Having one dimensional measurement data I would like to know state standard deviations at each point using Kalman filter. My procedure is as follows:
from pykalman import KalmanFilter
import numpy as np
measurements = np.asarray([2, 1, 3, 6, 3, 2, 7, 3, 4, 4, 5, 1, 10, 3, 1, 5])

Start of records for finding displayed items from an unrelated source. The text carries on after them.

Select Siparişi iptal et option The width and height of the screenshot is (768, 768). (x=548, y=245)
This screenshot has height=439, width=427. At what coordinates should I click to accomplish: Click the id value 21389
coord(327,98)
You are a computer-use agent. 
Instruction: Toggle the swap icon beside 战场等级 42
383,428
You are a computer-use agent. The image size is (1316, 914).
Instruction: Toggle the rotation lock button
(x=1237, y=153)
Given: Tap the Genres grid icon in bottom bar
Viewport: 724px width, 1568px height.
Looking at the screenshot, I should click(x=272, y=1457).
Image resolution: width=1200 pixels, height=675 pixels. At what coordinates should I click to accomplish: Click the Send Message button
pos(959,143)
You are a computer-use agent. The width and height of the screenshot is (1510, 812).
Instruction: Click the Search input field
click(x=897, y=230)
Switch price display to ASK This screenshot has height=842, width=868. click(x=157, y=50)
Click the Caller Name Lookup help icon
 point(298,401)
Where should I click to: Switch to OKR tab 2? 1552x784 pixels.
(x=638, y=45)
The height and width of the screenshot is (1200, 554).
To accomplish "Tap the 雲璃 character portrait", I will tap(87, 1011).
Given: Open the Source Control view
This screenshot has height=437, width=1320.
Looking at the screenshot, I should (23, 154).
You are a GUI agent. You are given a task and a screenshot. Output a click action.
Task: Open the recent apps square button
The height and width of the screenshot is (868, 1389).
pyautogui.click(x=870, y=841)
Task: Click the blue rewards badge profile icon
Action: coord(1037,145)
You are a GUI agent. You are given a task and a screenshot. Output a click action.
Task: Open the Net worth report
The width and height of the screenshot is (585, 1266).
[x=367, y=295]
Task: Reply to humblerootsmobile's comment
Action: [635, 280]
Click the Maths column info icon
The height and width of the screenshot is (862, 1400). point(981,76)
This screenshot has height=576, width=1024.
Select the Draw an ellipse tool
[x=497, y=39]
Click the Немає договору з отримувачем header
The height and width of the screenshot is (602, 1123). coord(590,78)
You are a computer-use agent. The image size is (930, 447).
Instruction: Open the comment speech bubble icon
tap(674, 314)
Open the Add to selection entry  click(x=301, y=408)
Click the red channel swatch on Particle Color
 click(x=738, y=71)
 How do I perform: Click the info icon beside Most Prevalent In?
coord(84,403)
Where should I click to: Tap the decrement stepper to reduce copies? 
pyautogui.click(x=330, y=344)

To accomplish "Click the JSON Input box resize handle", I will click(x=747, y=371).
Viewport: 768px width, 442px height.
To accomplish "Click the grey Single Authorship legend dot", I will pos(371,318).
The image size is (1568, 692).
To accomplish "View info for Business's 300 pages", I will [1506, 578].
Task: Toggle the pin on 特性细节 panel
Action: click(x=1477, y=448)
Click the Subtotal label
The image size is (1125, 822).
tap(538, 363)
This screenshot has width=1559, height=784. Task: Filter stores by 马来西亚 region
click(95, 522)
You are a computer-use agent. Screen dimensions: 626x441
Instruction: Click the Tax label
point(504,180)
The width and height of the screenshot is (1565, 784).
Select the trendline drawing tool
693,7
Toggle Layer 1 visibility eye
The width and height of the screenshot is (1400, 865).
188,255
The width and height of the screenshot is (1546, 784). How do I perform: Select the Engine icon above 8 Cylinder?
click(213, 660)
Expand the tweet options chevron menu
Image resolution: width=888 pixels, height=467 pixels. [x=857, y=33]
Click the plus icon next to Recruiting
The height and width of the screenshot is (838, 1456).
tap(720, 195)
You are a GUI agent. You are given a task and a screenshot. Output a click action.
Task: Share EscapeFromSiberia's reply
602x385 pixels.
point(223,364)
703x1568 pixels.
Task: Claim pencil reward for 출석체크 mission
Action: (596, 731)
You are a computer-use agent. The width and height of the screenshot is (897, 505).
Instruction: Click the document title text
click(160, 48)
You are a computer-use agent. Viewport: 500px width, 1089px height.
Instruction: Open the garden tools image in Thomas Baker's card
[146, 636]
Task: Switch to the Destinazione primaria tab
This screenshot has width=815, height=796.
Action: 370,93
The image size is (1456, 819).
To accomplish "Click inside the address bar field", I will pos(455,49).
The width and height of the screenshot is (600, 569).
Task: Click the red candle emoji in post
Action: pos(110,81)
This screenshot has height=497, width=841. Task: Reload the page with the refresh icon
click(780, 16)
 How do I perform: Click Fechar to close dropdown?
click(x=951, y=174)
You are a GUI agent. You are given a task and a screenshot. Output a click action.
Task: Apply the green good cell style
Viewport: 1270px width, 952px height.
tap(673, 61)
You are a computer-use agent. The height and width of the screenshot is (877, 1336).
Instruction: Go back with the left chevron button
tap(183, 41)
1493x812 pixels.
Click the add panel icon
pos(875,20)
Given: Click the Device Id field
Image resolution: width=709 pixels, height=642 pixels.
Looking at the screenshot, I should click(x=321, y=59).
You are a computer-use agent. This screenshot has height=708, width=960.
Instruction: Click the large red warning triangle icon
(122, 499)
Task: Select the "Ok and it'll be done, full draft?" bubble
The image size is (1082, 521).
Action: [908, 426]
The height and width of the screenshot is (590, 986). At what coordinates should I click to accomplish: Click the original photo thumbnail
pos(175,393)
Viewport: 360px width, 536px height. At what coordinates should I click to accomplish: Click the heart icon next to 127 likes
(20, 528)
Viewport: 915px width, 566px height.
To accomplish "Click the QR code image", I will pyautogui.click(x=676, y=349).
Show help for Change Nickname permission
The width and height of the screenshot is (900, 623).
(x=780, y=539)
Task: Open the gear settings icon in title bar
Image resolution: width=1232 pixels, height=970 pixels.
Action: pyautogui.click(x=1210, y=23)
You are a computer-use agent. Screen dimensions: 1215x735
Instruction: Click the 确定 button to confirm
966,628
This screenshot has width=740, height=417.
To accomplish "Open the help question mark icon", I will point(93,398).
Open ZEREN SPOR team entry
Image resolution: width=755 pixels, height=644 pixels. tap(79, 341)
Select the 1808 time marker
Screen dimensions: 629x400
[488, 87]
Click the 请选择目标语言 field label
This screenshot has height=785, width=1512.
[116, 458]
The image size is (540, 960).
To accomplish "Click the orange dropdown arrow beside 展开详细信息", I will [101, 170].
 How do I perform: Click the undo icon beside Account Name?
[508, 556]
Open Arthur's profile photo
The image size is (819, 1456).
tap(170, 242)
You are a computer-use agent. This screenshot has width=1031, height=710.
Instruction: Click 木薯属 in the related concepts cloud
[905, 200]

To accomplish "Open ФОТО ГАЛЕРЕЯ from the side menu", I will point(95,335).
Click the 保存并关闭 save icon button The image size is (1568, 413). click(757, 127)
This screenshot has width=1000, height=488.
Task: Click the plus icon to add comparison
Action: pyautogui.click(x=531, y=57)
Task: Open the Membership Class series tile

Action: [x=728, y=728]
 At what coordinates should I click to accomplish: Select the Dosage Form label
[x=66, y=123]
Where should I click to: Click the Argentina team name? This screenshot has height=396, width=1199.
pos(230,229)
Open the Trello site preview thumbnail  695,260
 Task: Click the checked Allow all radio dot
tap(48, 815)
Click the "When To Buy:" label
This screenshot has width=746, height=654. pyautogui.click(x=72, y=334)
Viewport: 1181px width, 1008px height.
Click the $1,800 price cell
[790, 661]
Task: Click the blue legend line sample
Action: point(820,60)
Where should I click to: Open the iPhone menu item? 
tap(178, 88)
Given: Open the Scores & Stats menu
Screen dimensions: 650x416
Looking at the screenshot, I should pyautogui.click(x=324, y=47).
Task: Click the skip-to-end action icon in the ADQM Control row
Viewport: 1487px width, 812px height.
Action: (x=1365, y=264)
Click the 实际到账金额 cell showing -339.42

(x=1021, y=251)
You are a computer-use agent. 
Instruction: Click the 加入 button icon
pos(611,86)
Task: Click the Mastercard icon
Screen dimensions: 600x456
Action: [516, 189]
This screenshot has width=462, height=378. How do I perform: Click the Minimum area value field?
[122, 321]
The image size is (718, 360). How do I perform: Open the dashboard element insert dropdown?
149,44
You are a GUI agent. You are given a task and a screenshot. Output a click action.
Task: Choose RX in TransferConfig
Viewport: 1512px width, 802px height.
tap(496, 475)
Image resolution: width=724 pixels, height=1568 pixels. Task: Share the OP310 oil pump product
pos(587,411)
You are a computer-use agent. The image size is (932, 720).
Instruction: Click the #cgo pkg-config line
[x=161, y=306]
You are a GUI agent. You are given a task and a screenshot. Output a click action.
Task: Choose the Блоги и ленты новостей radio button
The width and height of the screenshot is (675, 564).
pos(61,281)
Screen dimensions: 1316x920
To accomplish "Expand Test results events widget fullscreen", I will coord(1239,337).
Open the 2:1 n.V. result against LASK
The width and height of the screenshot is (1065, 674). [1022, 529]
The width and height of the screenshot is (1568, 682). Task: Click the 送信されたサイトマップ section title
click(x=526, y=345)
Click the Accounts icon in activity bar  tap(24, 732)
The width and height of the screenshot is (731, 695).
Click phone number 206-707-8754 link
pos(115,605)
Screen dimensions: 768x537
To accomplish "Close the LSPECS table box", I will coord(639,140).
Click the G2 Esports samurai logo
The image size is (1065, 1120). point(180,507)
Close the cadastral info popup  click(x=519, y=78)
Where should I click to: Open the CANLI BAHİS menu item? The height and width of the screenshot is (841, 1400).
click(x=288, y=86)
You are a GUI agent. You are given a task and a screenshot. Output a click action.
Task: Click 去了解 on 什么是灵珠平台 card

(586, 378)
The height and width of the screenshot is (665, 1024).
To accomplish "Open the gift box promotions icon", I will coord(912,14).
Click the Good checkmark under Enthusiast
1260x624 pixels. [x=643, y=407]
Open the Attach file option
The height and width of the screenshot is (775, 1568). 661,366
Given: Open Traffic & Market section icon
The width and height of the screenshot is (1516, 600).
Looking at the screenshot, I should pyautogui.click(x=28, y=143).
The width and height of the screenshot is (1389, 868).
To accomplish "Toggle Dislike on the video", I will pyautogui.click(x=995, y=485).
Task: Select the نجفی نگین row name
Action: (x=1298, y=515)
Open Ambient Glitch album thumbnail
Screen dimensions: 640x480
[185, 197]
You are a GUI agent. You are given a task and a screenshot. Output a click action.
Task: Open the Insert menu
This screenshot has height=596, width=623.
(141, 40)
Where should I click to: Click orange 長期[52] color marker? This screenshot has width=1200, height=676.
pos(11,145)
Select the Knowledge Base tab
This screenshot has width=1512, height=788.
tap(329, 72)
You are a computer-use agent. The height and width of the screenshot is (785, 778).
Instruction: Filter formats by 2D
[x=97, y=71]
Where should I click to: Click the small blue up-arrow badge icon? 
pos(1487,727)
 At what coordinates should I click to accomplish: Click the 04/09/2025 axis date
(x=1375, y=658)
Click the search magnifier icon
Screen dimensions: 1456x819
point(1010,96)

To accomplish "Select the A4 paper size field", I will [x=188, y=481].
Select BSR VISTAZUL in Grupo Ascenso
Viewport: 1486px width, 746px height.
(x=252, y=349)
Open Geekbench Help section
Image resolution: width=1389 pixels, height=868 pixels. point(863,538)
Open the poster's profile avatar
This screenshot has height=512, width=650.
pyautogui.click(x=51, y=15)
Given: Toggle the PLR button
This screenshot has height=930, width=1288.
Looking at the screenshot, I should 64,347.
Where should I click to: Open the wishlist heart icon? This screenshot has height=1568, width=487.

kf = KalmanFilter(transition_matrices=[1],
observation_matrices=[1],
initial_state_mean=measurements[0],
initial_state_covariance=1,
observation_covariance=1,
transition_covariance=0.01)
state_means, state_covariances = kf.filter(measurements)
state_std = np.sqrt(state_covariances[:,0])
print state_std
This leads to the following strange result:
[[ 0.70710678]
[ 0.5811612 ]
[ 0.50795838]
[ 0.4597499 ]
[ 0.42573145]
[ 0.40067908]
[ 0.38170166]
[ 0.36704314]
[ 0.35556214]
[ 0.34647811]
[ 0.33923608]
[ 0.33342945]
[ 0.32875331]
[ 0.32497478]
[ 0.32191347]
[ 0.31942809]]
I would expect increased variance for the last data points. What am I doing wrong?